Québec solidaire se pose donc ainsi en ardent défenseur du port du voile islamique — et du niqab — par les agentes de l’État et même par les élues de l’Assemblée nationale. Lors de la campagne électorale de l’automne dernier, une de ses candidates, Ève Torres, ouvrait la voie en ce sens en arborant de façon inédite le voile islamique.

Les dirigeants du parti ferment les yeux sur le fait que le voile islamique est non seulement un signe religieux, mais aussi un symbole ostensible d’infériorisation et de soumission des femmes. Et cela, même s’il est porté librement et par choix. Notons que ce voile ne vient pas seul ; il s’accompagne de contraintes sévères qui restreignent la liberté et les droits de celles qui le portent, comme l’inégalité en droit successoral. Stupéfiant paradoxe : un parti féministe en principe devient dans la pratique le défenseur de ce symbole de domination des femmes par les hommes.

La déclaration susmentionnée stipule ce qui suit : « Nous soutenons les luttes féministes ici et ailleurs. » Et pourtant, en prenant fait et cause pour le port du voile islamique dans la fonction publique, QS se désolidarise des luttes de millions de femmes ailleurs dans le monde. On ne voit guère les dirigeants de QS se porter à la défense de toutes ces femmes forcées, souvent violemment, de se voiler. Comme s’ils n’avaient point vu la montée fulgurante de l’islam politique partout dans le monde. Un islam intégriste, grassement financé, animé d’un puissant dynamisme et qui a fait du voile son étendard.

Comment expliquer un tel aveuglement ? Force est de reconnaître que le multiculturalisme imposé unilatéralement par Pierre Elliott Trudeau en 1982, avec sa Charte des droits et des libertés, a fait son chemin dans les esprits.
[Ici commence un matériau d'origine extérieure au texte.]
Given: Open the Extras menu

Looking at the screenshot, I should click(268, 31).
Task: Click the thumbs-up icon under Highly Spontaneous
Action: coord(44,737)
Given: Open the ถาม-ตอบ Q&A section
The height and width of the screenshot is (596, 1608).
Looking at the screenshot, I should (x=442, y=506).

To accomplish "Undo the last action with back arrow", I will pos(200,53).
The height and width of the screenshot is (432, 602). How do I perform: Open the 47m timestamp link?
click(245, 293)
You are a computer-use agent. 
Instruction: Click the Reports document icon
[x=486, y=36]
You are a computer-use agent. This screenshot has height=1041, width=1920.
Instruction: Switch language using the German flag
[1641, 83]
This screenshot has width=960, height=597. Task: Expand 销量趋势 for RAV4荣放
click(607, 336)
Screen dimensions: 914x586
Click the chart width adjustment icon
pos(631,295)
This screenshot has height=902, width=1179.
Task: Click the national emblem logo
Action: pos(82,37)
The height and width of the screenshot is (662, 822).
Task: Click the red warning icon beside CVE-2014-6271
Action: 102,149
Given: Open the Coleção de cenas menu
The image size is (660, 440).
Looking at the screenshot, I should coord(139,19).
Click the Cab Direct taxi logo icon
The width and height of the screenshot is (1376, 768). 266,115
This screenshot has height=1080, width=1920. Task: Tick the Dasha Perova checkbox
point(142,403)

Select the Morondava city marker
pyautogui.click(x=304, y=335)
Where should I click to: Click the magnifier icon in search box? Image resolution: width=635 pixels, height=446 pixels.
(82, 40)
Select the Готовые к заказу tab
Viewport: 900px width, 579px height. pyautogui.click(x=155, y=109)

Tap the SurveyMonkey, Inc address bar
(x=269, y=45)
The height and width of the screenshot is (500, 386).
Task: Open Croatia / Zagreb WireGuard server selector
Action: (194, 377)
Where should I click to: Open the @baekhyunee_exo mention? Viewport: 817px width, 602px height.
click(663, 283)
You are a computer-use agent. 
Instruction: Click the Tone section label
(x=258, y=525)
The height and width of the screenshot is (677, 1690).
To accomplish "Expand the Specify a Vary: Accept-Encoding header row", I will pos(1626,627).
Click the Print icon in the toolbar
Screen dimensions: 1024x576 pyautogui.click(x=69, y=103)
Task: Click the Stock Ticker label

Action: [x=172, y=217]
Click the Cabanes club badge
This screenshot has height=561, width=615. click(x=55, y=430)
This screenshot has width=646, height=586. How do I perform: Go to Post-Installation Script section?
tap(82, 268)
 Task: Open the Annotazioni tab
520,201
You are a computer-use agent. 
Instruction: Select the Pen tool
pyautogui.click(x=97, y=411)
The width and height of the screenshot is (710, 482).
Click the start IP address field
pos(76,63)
À gauche comme à droite. Cette charte porte essentiellement sur les droits individuels, lesquels priment les droits collectifs. Or, au Québec, la laïcité et l’égalité entre les femmes et les hommes sont tenues pour des valeurs collectives.

Par un détournement de langage orwellien, Québec solidaire a fait de la religion islamique une race. Les opposants au port de signes religieux dans la fonction publique sont qualifiés de racistes et de xénophobes.

Autre problème qui rend ce parti infréquentable : le déni de démocratie dans son fonctionnement interne. Insensiblement, le Comité de coordination nationale (CCN) s’est imposé dans le parti comme l’organe suprême qui en dicte les orientations. Plus d’un chroniqueur, dont Michel David (Le Devoir, 22 septembre 2018), a comparé le CCN au Politburo, cet obscur comité central qui, dans l’ex-URSS, détenait le pouvoir réel.

Ce déni de démocratie a des racines profondes dans le parti. En octobre 2007, ses deux porte-parole, Françoise David et Amir Khadir, se précipitent, motu proprio, devant la commission Bouchard-Taylor pour y déposer et y défendre un mémoire favorable aux accommodements religieux et à la laïcité ouverte. Une position qu’aucune instance du parti n’avait débattue ni approuvée.

Pour toutes ces raisons, je me vois dans l’obligation de quitter les rangs de Québec solidaire qui, subrepticement, a pris un virage antilaïque, antiféministe et antidémocratique.